- **Dataset excerpts**:
════════════════════
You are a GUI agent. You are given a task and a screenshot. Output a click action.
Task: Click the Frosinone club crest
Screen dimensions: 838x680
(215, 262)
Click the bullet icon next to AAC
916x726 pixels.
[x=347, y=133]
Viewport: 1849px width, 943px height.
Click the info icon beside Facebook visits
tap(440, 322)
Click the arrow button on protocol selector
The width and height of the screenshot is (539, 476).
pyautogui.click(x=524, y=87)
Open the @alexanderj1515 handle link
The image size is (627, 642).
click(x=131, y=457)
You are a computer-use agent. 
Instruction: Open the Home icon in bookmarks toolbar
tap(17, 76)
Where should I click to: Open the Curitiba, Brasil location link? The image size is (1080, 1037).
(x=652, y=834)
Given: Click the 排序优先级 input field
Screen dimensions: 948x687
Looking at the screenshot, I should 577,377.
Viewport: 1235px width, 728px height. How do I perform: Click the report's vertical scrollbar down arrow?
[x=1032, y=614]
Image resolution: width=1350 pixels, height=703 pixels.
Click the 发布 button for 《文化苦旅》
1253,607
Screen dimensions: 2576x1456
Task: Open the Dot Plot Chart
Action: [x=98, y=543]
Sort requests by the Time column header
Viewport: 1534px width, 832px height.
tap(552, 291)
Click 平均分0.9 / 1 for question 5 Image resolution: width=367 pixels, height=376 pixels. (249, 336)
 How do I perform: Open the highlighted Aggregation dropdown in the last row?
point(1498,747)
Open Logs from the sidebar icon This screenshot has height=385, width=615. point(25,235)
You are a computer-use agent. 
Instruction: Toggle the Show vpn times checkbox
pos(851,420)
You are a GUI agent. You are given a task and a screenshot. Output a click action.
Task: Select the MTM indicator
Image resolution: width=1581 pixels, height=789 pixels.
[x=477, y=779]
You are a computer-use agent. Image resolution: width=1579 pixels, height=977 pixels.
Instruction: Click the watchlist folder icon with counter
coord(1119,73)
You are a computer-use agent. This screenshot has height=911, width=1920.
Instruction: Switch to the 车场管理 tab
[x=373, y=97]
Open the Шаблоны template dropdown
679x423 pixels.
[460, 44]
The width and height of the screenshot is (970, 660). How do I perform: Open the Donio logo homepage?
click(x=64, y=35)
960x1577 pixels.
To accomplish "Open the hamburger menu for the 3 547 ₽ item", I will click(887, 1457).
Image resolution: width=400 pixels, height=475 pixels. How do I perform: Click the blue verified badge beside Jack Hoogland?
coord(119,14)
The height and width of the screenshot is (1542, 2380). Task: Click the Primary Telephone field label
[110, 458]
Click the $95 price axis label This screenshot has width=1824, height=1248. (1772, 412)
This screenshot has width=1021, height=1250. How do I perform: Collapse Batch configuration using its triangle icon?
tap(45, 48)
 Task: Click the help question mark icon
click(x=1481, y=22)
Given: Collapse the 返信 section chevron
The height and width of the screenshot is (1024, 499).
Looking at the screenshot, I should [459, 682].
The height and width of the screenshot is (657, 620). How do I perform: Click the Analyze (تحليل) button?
════════════════════
Repeat the records above verbatim, from the line with "Viewport: 1849px width, 943px height." up to and including the line with "Click 平均分0.9 /".

Viewport: 1849px width, 943px height.
Click the info icon beside Facebook visits
tap(440, 322)
Click the arrow button on protocol selector
The width and height of the screenshot is (539, 476).
pyautogui.click(x=524, y=87)
Open the @alexanderj1515 handle link
The image size is (627, 642).
click(x=131, y=457)
You are a computer-use agent. 
Instruction: Open the Home icon in bookmarks toolbar
tap(17, 76)
Where should I click to: Open the Curitiba, Brasil location link? The image size is (1080, 1037).
(x=652, y=834)
Given: Click the 排序优先级 input field
Screen dimensions: 948x687
Looking at the screenshot, I should 577,377.
Viewport: 1235px width, 728px height. How do I perform: Click the report's vertical scrollbar down arrow?
[x=1032, y=614]
Image resolution: width=1350 pixels, height=703 pixels.
Click the 发布 button for 《文化苦旅》
1253,607
Screen dimensions: 2576x1456
Task: Open the Dot Plot Chart
Action: [x=98, y=543]
Sort requests by the Time column header
Viewport: 1534px width, 832px height.
tap(552, 291)
Click 平均分0.9 / 1 for question 5 Image resolution: width=367 pixels, height=376 pixels. (249, 336)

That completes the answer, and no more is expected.